High Court Judge, Justice Siyabona Musithu heard the matter.
Under cross examination by Daniel Tivadar, representing the power utility, Chivayo maintained that ZPC was actually indebted to him after he paid subcontractors, who did the pre-commencement work after the firm flatly refused to pay them.
The entrepreneur also claimed to have gone out of his way to secure land for the project, in addition to facilitating acquisition of an Environment Impact Assessment (EIA) report to start the project.
“I was the one who acquired the land and I handed over the land to ZPC. I sourced the land then I went to the lands minister and handed a letter seeking authority to hand over land to ZPC. In fact I assisted ZPC,” he said.
“We even used our money to make sure we finish the pre-commencement works after ZPC refused to pay the subcontractors,” he said.
Chivayo said his company had to fork out money from its coffers to avoid being sued.
Tivadar asked for proof that he had paid several contractors, but Chivayo said he had none.
“What confirms that I paid the sub-contractors is that the work was done.”
Chivayo said he was running around sourcing funds to make sure that the project goes ahead.
Again Tivadar asked him, “You keep mentioning banks, but there is no single document for the loan agreements you are talking about.

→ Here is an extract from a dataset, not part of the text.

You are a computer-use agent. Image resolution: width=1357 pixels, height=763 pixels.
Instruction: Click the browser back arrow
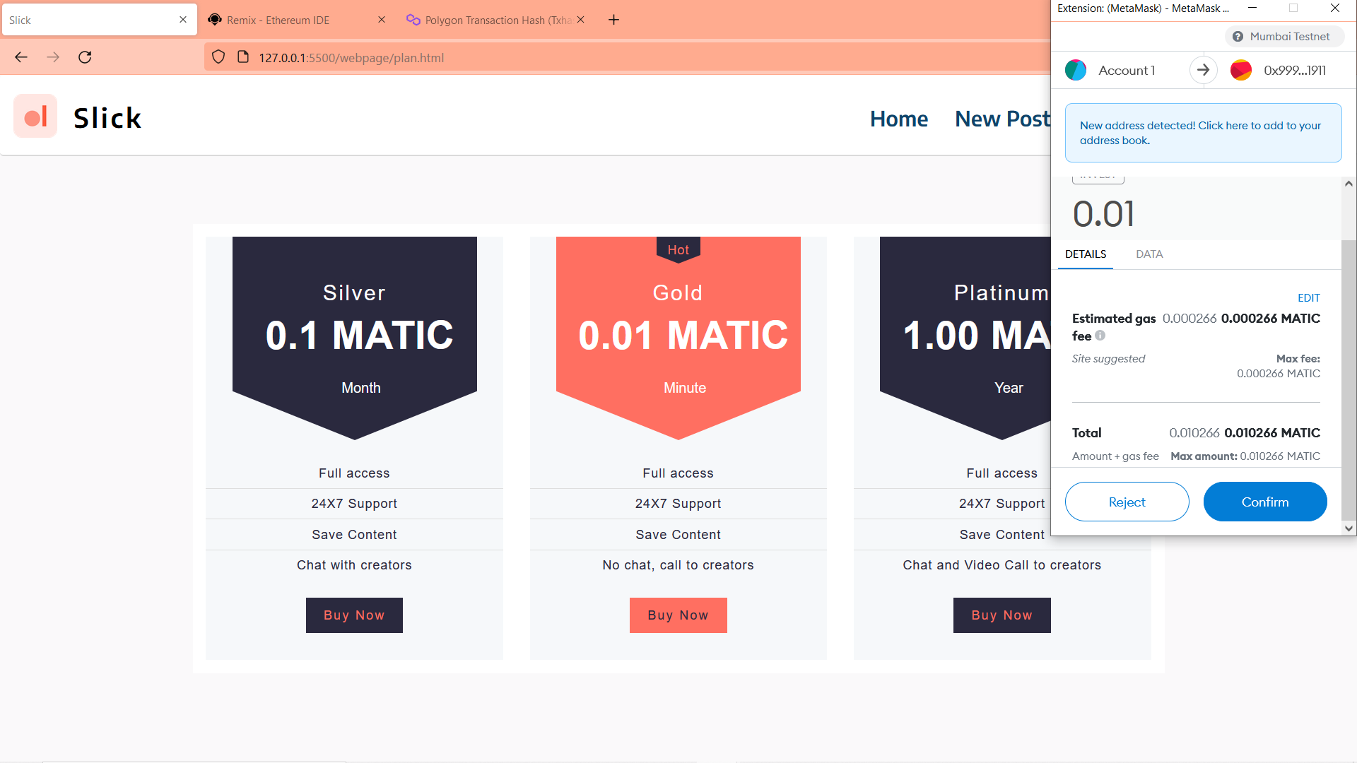point(21,57)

“You don’t start with the agreement; it starts with negotiating,” Chivayo responded.
The lawyer asked again, “I can’t find any paper trail. I can’t find a single correspondence between your company and the banks. Do you agree you have produced nothing written to support your evidence?”
Chivayo said he was willing to complete first phase of the project at a reduced price and finish within six months.
He said they chose to start the project with 10 megawatts due to limited funds.
“Given the chance to sign the amended contract in which we had reviewed some of the terms, we will need six months to complete the first phase and that is 10 megawatts,” he said.
“There is nothing unusual with projects taking a longer time because of a lot of things like the country’s economic sanctions, sovereign risks associated with our country, it could take up to five years,” he said.
Chivayo sued ZPC US$22 million, complaining that his company, Intratrek Zimbabwe, has lost considerable business, locally and abroad, owing to the ZPC scandal.
The businessman was earlier cleared of wrongdoing in the Gwanda solar project, but the National Prosecuting Authority (NPA) revived the case.
Criminal trial is due to commence at the lower court.